* [What is required]: In the entries below, work out how many lines include "Visitez", and write only that number.

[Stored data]
■ ■ ■ ■
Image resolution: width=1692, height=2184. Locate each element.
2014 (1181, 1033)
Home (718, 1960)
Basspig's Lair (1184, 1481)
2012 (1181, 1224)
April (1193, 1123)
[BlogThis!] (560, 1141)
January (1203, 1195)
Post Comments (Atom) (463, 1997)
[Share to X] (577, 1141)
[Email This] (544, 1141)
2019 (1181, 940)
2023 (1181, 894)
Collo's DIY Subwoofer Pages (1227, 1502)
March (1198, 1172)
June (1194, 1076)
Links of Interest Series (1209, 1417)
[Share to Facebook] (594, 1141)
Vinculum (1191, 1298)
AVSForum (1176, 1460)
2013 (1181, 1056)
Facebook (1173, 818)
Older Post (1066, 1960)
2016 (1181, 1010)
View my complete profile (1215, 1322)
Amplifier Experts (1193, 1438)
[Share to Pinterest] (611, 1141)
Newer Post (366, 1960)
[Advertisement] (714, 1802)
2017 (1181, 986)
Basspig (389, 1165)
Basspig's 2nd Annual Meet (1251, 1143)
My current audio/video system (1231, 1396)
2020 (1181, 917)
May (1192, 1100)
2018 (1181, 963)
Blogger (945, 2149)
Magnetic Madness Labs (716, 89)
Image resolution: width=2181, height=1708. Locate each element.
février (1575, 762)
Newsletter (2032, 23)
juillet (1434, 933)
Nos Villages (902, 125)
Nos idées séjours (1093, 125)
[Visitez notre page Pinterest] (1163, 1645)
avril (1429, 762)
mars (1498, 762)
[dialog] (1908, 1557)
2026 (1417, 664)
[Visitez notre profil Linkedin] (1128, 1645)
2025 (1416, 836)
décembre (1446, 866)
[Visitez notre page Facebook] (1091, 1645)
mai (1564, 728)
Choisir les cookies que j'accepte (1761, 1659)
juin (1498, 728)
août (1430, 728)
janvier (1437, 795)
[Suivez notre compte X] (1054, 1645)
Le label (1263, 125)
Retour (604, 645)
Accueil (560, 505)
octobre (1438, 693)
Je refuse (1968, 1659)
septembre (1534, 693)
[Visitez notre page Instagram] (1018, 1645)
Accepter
■ ■ ■ ■
* [Answer area]: 4